Theorem $:$
Let $R$ be an integral domain such that $R$ is Noetherian, integrally closed and every non-zero prime ideal of $R$ is maximal with quotient field $K.$ Then every non-zero prime ideal of $R$ is invertible.
Proof $:$
Consider a non-zero prime ideal $P$ of $R.$ Let us consider the $P' = \{ x \in K : xP \subseteq R \}.$ Then I know that $P' \supsetneq R.$ So $\exists y \in P' \setminus R.$ Let $x$ be any non-zero element of $P.$
Then $P= RP \subset P'P \subset R.$ So either $P'P=P'$ or $P'P=R.$ If $P'P=P$ then $(P')^n P = P,\ \text {for all}\ n \geq 1.$ Then $xy^n \in P$ for all $n \geq 1.$ But then $x R[y] \subseteq R.$ Then $x R[y]$ is an ideal of $R.$ Since $R$ is Noetherian so $x R[y]$ is finitely generated. Let $x R[y]$ is generated by $a_1,a_2, \cdots ,a_n.$ Then $R[y]$ is generated by $x^{-1}a_1,x^{-1}a_2, \cdots , x^{-1} a_n.$ But then $y$ is integral over $R,$ a contradiction to the fact that $R$ is integrally closed. So $P'P \neq P.$ Therefore $P'P = R.$ So $P$ is invertible, as required.

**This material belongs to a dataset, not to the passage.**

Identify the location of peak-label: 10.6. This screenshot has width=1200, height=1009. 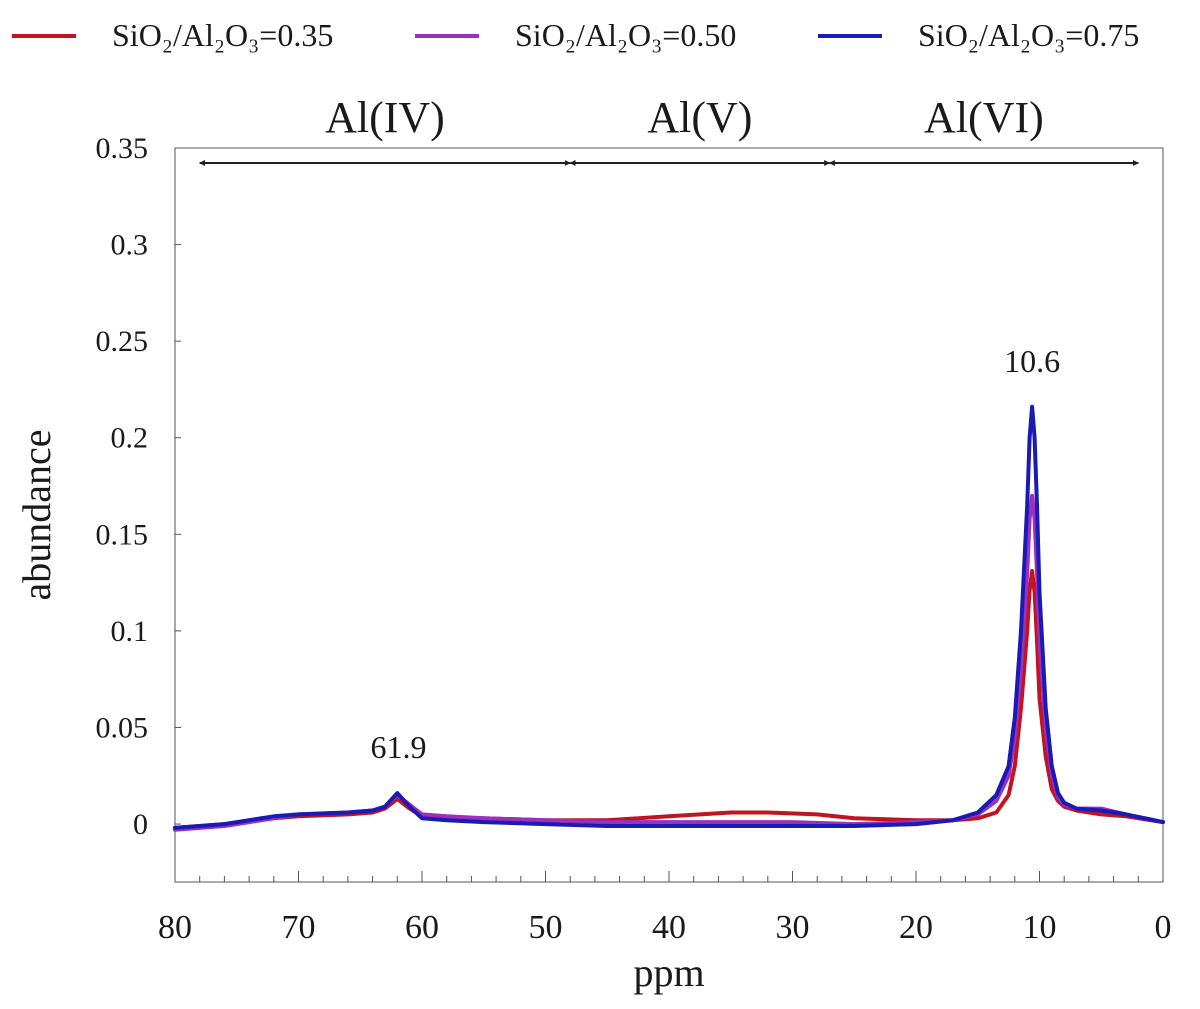
(1032, 361).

I can't understand the sentence in bold letters in the above proof. Would anybody please help me understanding this? Any help will be highly appreciated.
Thank you very much.
Since $R[y]$ is finitely generated over $R$ as a module, it is integral over $R$, so $y$ is integral over $R$.